§ Assigned task: With no line omitted, restate the records below exactly as they appear.

§ Dataset excerpts:
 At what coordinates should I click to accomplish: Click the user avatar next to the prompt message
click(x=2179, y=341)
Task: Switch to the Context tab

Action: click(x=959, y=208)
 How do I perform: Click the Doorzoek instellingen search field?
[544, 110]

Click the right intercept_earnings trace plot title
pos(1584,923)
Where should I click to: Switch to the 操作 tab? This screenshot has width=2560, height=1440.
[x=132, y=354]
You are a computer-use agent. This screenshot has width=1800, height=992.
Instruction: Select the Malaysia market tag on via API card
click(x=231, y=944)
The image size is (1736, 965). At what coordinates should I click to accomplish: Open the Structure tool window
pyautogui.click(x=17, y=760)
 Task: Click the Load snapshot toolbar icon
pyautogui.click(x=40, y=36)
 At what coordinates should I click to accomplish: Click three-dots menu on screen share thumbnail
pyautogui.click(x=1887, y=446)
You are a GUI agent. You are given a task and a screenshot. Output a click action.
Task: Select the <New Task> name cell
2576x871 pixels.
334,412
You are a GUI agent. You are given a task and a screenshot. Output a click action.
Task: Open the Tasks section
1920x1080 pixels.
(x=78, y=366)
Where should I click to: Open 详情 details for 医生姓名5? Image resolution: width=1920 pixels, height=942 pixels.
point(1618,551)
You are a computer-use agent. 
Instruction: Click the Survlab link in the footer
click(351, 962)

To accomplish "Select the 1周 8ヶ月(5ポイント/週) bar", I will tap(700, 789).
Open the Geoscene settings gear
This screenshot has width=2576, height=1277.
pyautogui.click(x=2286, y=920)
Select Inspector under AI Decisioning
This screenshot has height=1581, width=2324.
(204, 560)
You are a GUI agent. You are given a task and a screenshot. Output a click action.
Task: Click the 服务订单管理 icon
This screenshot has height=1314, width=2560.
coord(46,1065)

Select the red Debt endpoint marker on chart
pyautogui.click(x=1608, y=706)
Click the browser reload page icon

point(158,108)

§ Result below:
 At what coordinates should I click to accomplish: Click the user avatar next to the prompt message
click(x=2179, y=341)
Task: Switch to the Context tab

Action: click(x=959, y=208)
 How do I perform: Click the Doorzoek instellingen search field?
[544, 110]

Click the right intercept_earnings trace plot title
pos(1584,923)
Where should I click to: Switch to the 操作 tab? This screenshot has width=2560, height=1440.
[x=132, y=354]
You are a computer-use agent. This screenshot has width=1800, height=992.
Instruction: Select the Malaysia market tag on via API card
click(x=231, y=944)
The image size is (1736, 965). At what coordinates should I click to accomplish: Open the Structure tool window
pyautogui.click(x=17, y=760)
 Task: Click the Load snapshot toolbar icon
pyautogui.click(x=40, y=36)
 At what coordinates should I click to accomplish: Click three-dots menu on screen share thumbnail
pyautogui.click(x=1887, y=446)
You are a GUI agent. You are given a task and a screenshot. Output a click action.
Task: Select the <New Task> name cell
2576x871 pixels.
334,412
You are a GUI agent. You are given a task and a screenshot. Output a click action.
Task: Open the Tasks section
1920x1080 pixels.
(x=78, y=366)
Where should I click to: Open 详情 details for 医生姓名5? Image resolution: width=1920 pixels, height=942 pixels.
point(1618,551)
You are a computer-use agent. 
Instruction: Click the Survlab link in the footer
click(351, 962)

To accomplish "Select the 1周 8ヶ月(5ポイント/週) bar", I will tap(700, 789).
Open the Geoscene settings gear
This screenshot has width=2576, height=1277.
pyautogui.click(x=2286, y=920)
Select Inspector under AI Decisioning
This screenshot has height=1581, width=2324.
(204, 560)
You are a GUI agent. You are given a task and a screenshot. Output a click action.
Task: Click the 服务订单管理 icon
This screenshot has height=1314, width=2560.
coord(46,1065)

Select the red Debt endpoint marker on chart
pyautogui.click(x=1608, y=706)
Click the browser reload page icon

point(158,108)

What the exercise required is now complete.